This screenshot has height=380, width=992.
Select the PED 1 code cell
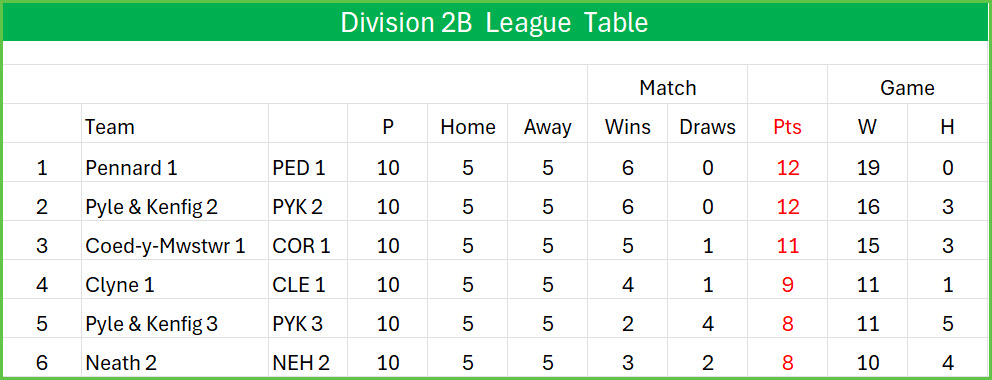[x=299, y=168]
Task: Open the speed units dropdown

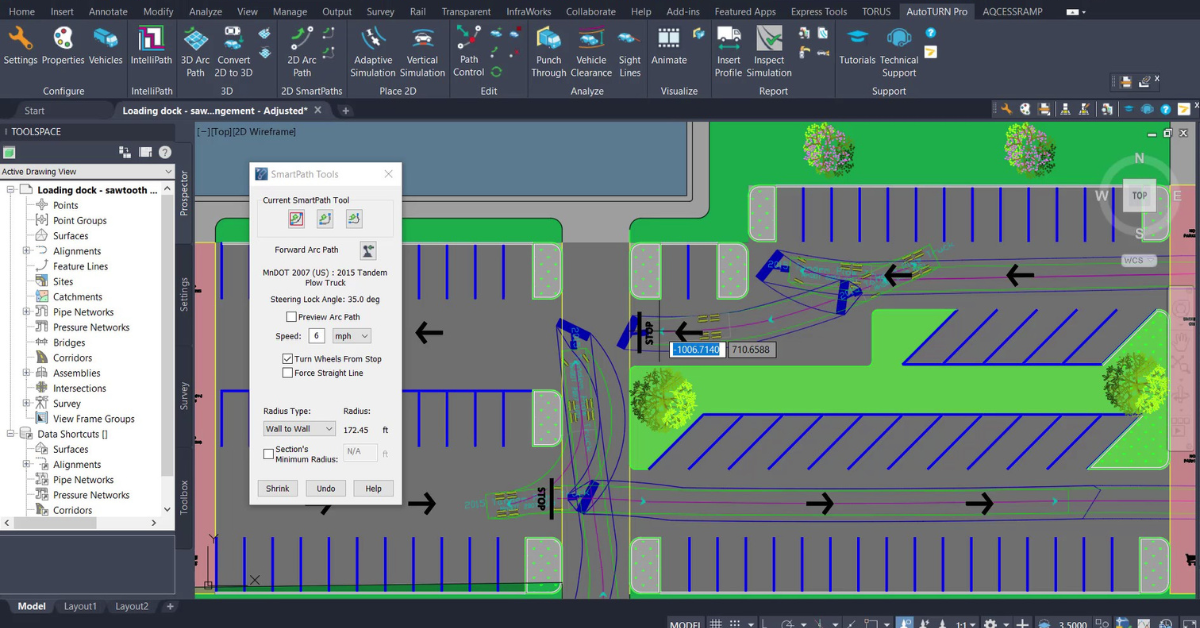Action: click(352, 335)
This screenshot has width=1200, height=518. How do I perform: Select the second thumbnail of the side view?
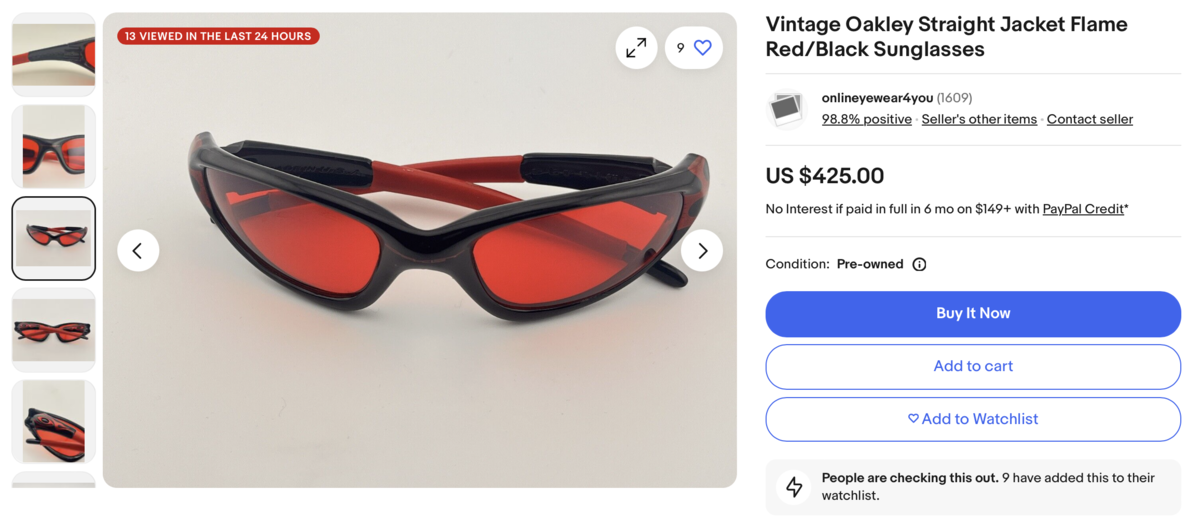click(54, 147)
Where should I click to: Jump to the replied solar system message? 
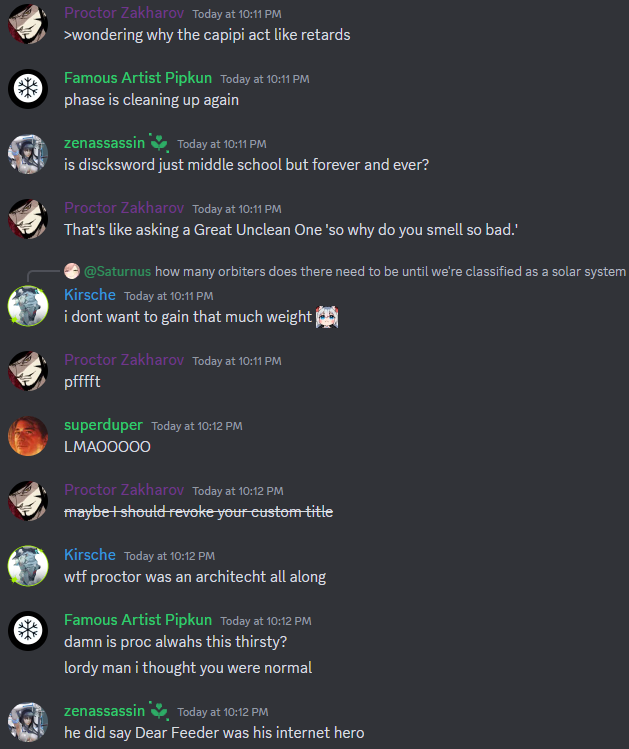pos(390,271)
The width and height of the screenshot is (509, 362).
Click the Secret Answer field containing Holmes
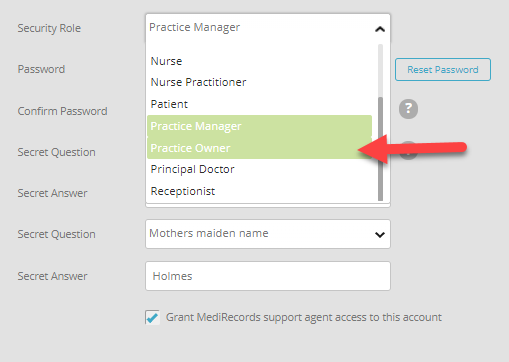pyautogui.click(x=268, y=276)
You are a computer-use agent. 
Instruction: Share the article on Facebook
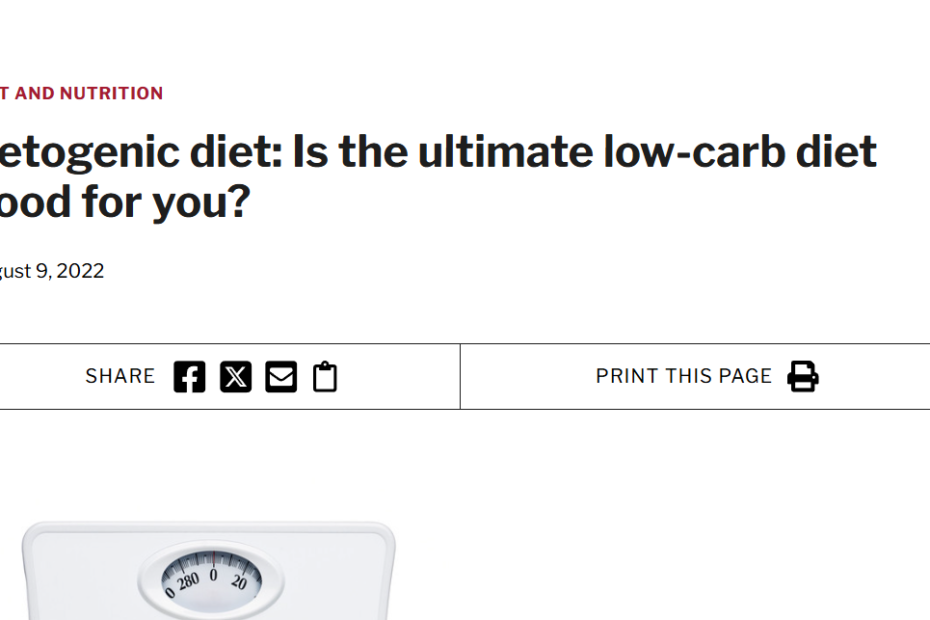pos(189,377)
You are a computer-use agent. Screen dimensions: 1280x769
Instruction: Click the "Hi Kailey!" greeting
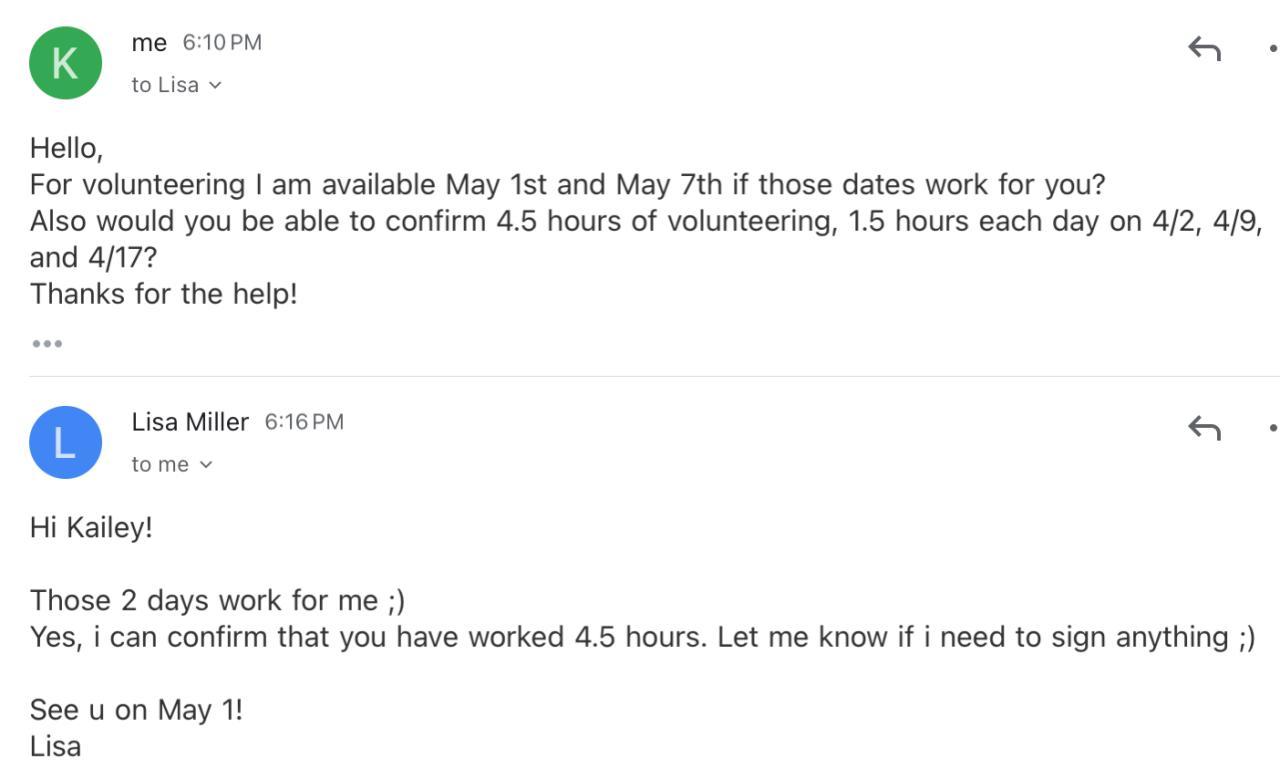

**WHAT THE TASK REQUIRES**
For the string "computer", state how many lines in the listing contain it, and give no other words.

**RESPONSE**
2